--- OBJECTIVE ---
Repeat the lines from the one containing "The width and height of the screenshot is (1886, 1019)." through the one containing "click(58, 25)", swapping "quick access toolbar" for "formatting toolbar" and keeping everything else unchanged. Return only those lines.

--- SUPPLIED RECORDS ---
++++++++++

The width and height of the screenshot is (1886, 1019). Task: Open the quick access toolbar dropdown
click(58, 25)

++++++++++

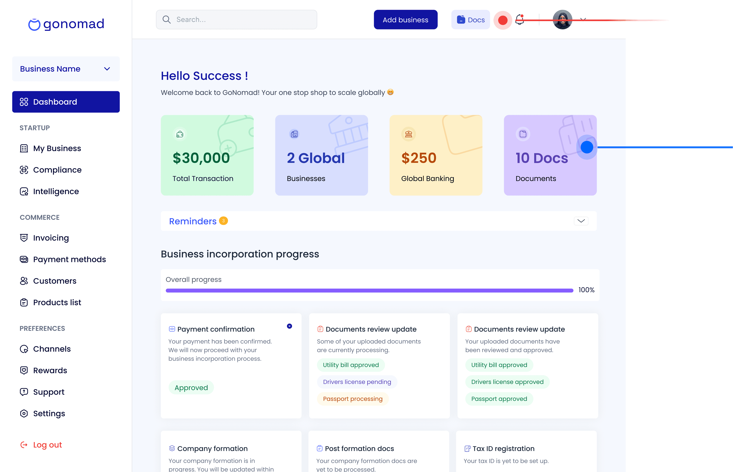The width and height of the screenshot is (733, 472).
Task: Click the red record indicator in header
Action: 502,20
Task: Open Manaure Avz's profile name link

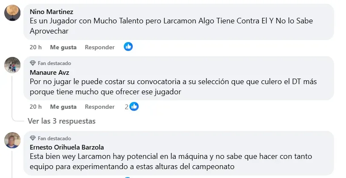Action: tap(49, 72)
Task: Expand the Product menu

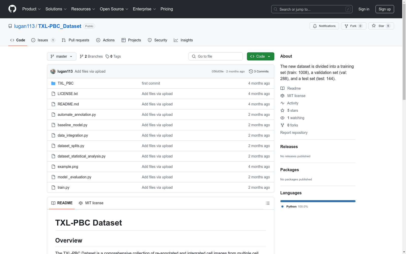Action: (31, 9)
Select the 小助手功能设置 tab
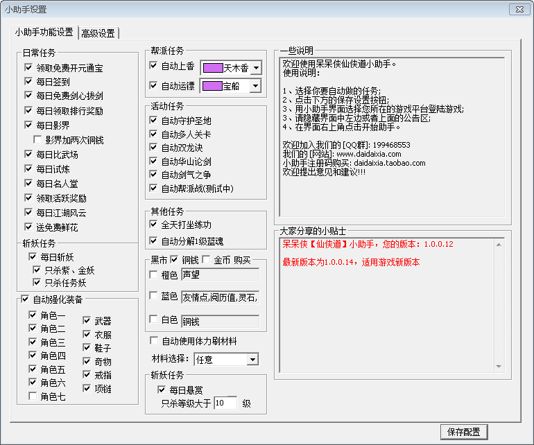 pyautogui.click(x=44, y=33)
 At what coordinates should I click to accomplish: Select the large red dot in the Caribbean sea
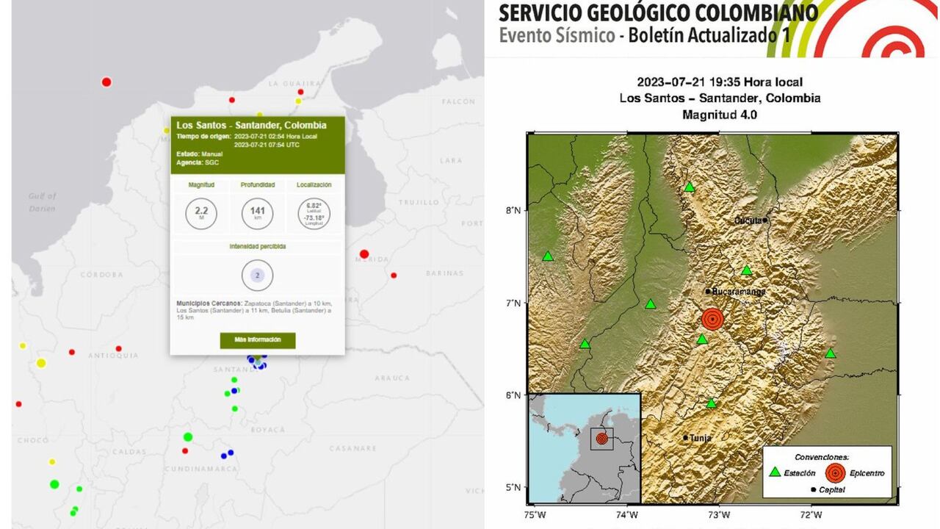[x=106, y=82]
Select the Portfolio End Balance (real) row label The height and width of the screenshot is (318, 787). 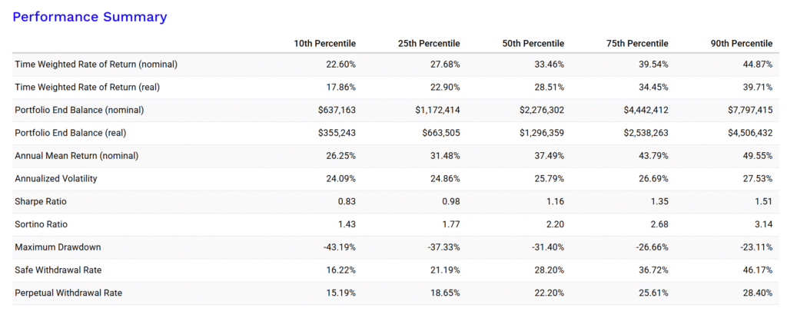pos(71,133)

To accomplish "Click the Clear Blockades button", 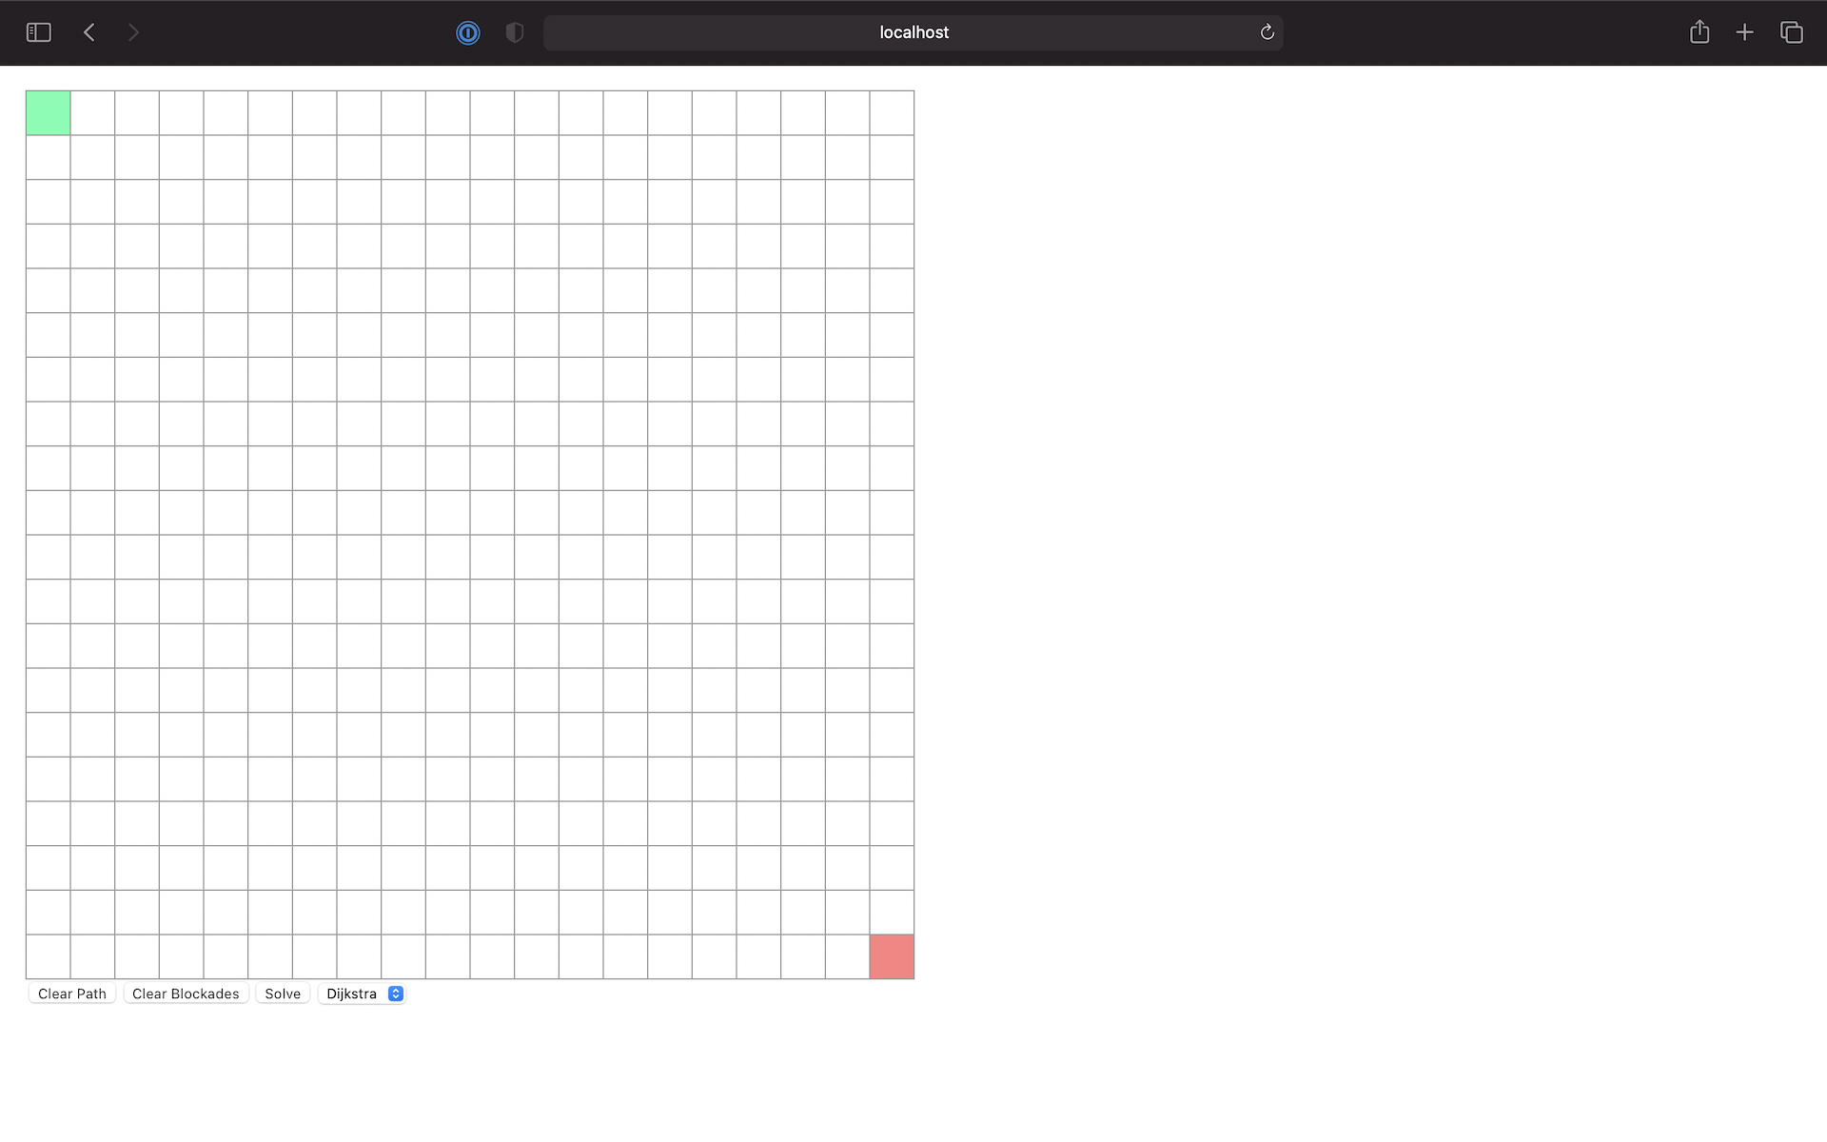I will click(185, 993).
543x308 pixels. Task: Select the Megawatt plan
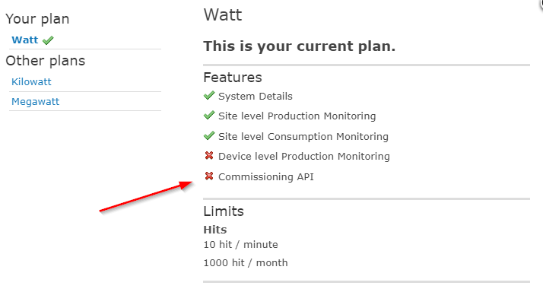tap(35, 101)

++++++++++

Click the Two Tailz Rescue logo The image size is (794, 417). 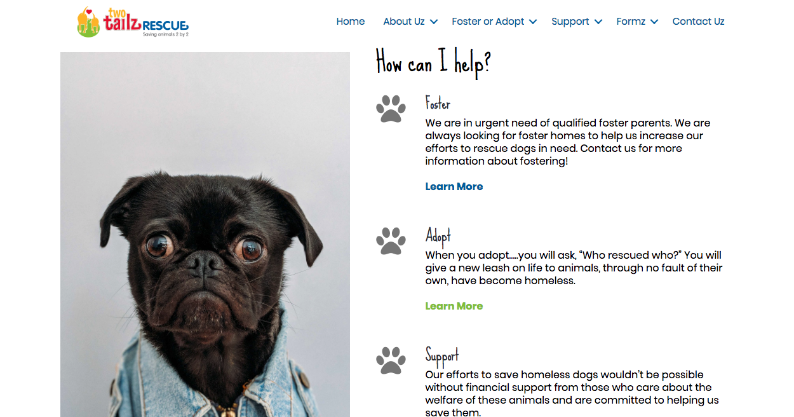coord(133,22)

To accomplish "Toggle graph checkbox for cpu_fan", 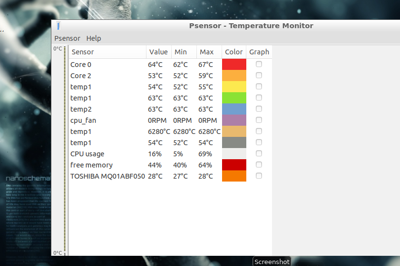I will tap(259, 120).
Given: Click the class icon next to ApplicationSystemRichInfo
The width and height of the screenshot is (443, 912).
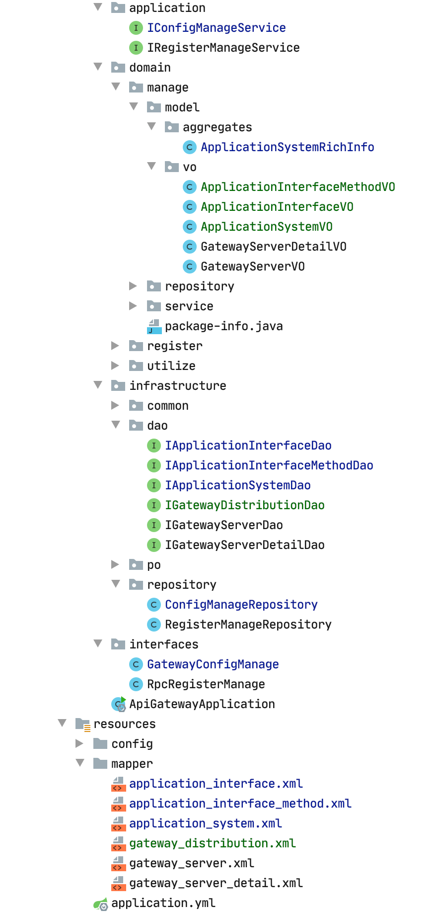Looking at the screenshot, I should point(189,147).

++++++++++

--- RESULT BELOW ---
The width and height of the screenshot is (1886, 1019). Task: Open the formatting toolbar dropdown
click(58, 25)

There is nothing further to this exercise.